Work instructions:
(a) The essay about a bad mushroom trip opens by naming topics the writer has already written about. List each of them.
(b) Carry on the essay about a bad mushroom trip from its last sentence, picking up at the spring of 1988.

The burden of a false self revealed

A Bad Mushroom Trip Resurfaces

I’ve written a little bit previously about some of my early experiences with mushrooms as well as about at least one recent experience. I’ve also written about my struggles with smoking. I’m currently engaged in my second attempt to quit smoking with the help of hypnotherapy. [I’ve tried to quit a thousand times using other techniques.]

My hypnotherapist is fascinating. I find her technique instructive, useful, inspiring, and encouraging (and, beautiful, but that’s a whole ‘nother thing). Maybe someday I’ll write more about her. For now though, I just want to write about that early bad mushroom trip which came up in a recent hypnotherapy session. And which, to be honest, I’ve thought about lots over the years.

The Spring of 1988

In the spring of 1988, my mom died. And in the weeks before and after her death, I engaged in a somewhat manic, frenetic flurry of ‘shroom trips. On one of these, the last, because of reasons that will become apparent, was a horrific experience.

Material provided:

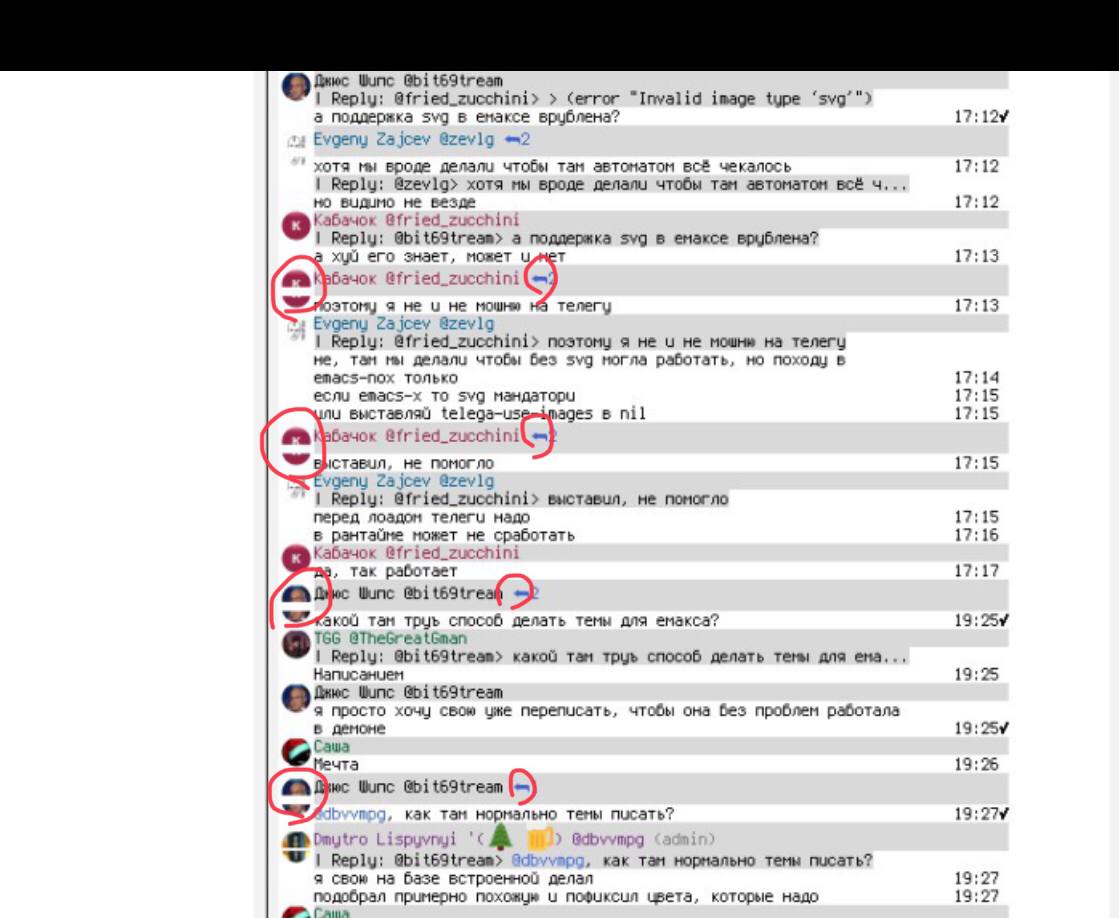The image size is (1119, 918).
Task: Click Dmytro Lispyvnyi's avatar icon
Action: (295, 846)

Responses by task:
(a)
- early experiences with mushrooms
- at least one recent experience with mushrooms
- struggles with smoking

(b)
There were all sorts of elements to the horrors of this trip. But the salient ones, the ones that have stuck with me for almost forty years since then, had to do with the fundamental delusion I developed while tripping that, a) I was carrying around an enormous armload of precariously stacked twigs and sticks. That the pile in my arms was constantly in danger of toppling. And b) that somehow, in ways I can’t really explain now, were they to topple, the world, or at least my world, would undoubtedly come to a crashing end.

I genuinely thought I was warding off Armageddon as I walked through the woods with this imaginary pile of sticks. I tried to persuade my companion to get an ambulance. I couldn’t imagine not requiring lifelong hospitalization to protect me and the world from this circumstance.

My friend was wise enough, notwithstanding his own shrooms, not to call an ambulance. Rather, simply to remind me that I was shrooming. That this was a hallucinatory, delusional experience.

A Hallucination—and a Truth

The thing is, on some level it was hallucinatory and delusional. On another though, it was utterly perceptive. I was, at that time, carrying an unimaginable burden. Not the burden of my mom’s death, although that, too, was in the mix.

No, the burden I was carrying was something familiar to many. The burden of a false self.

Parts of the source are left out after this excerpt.